▸ **TASK PROMPT**:
Format the records as a numbered list, starting at the line that contains "The width and height of the screenshot is (800, 400)." and ending at the line that contains "point(341,93)", with both of those lines included. Omit blank lines and leave the pictures out of the list.

Dataset items
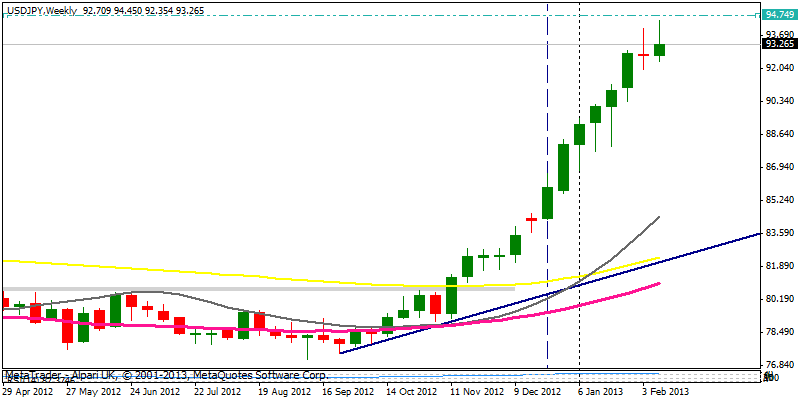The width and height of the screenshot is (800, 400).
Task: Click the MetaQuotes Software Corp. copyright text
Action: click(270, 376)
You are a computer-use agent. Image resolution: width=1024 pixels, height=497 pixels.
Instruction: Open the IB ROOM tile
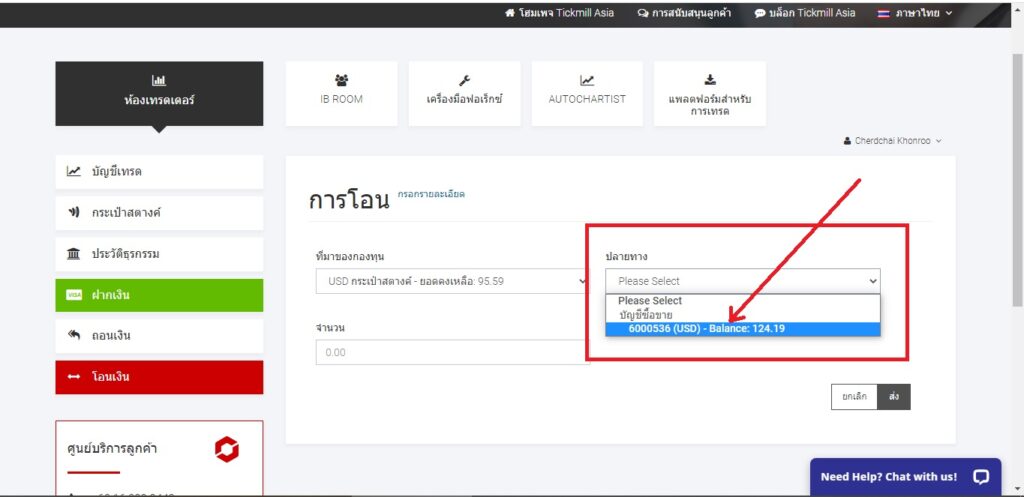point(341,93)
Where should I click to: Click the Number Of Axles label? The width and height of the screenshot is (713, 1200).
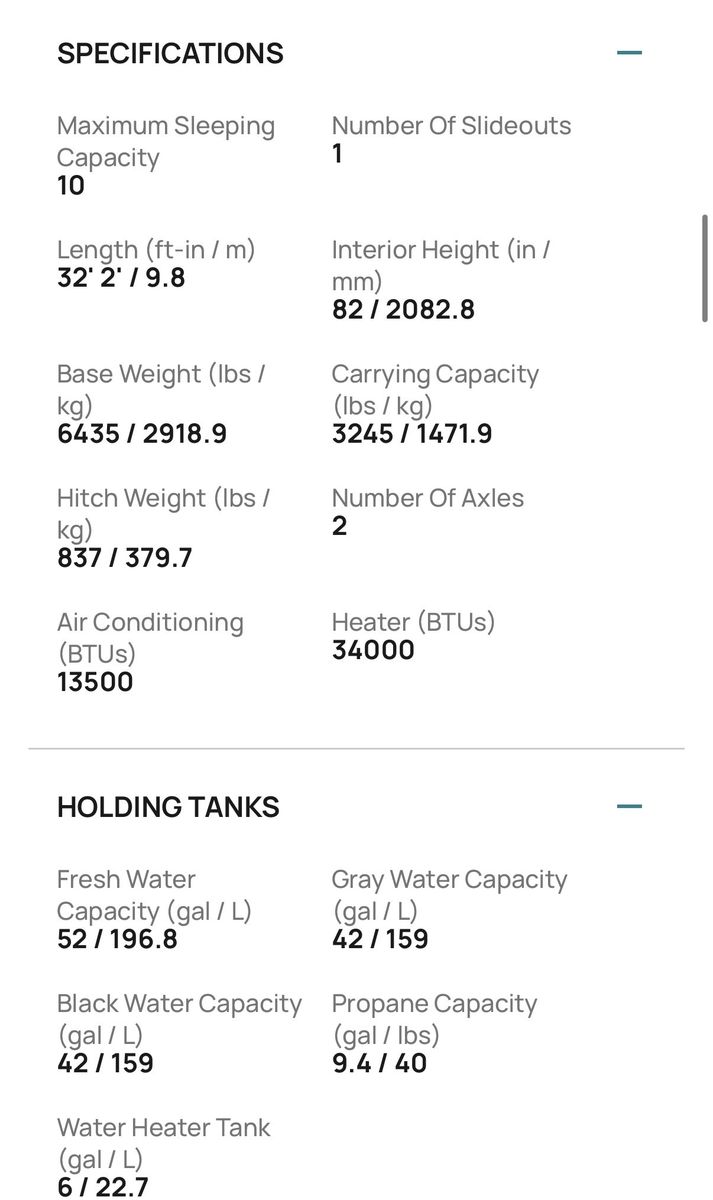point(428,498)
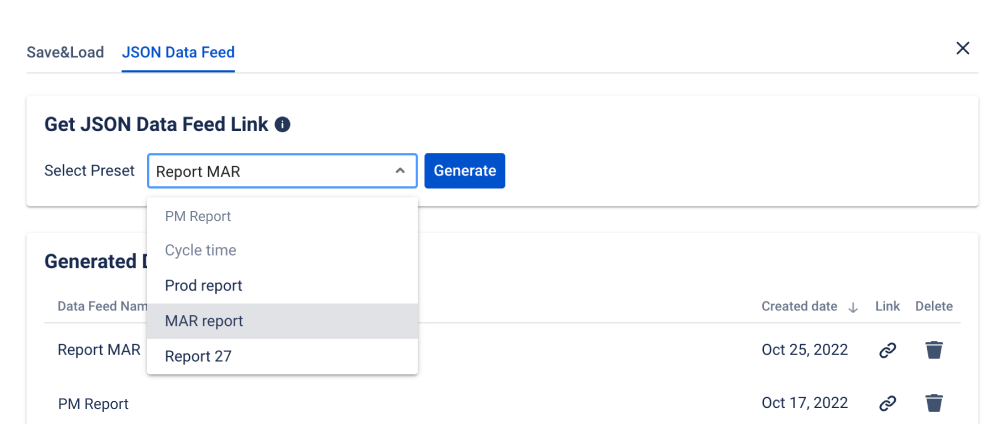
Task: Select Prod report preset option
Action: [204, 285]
==
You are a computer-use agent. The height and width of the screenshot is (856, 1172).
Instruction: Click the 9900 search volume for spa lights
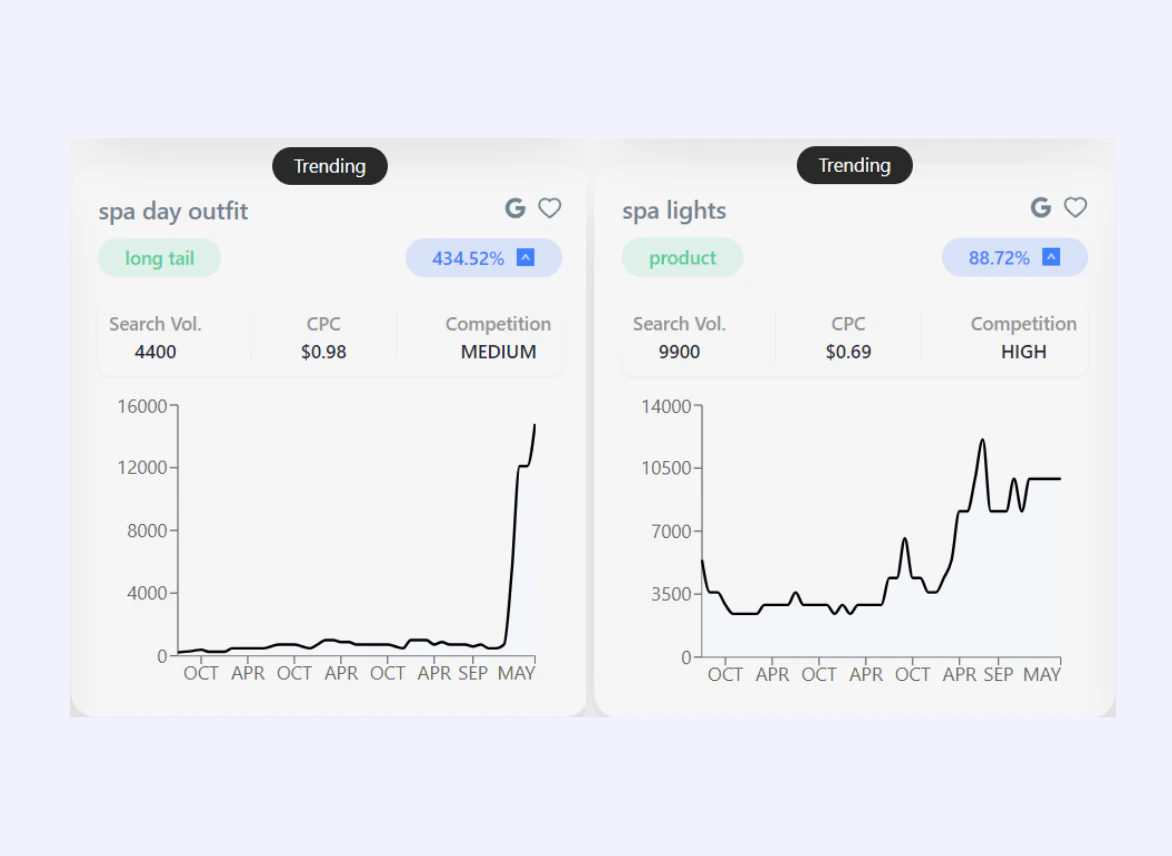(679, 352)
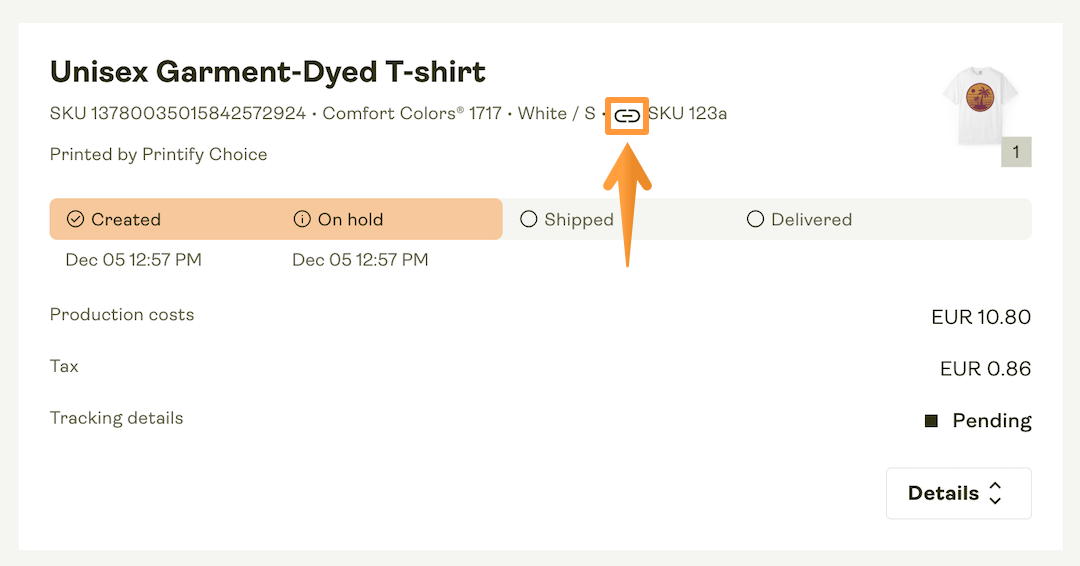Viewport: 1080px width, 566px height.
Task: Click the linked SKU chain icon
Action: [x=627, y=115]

▸ **WORKED SOLUTION**:
1. The width and height of the screenshot is (800, 400).
2. Task: Click the MetaQuotes Software Corp. copyright text
3. Action: click(270, 376)
4. You are a computer-use agent. Image resolution: width=1024 pixels, height=497 pixels.
5. Instruction: Open the IB ROOM tile
6. point(341,93)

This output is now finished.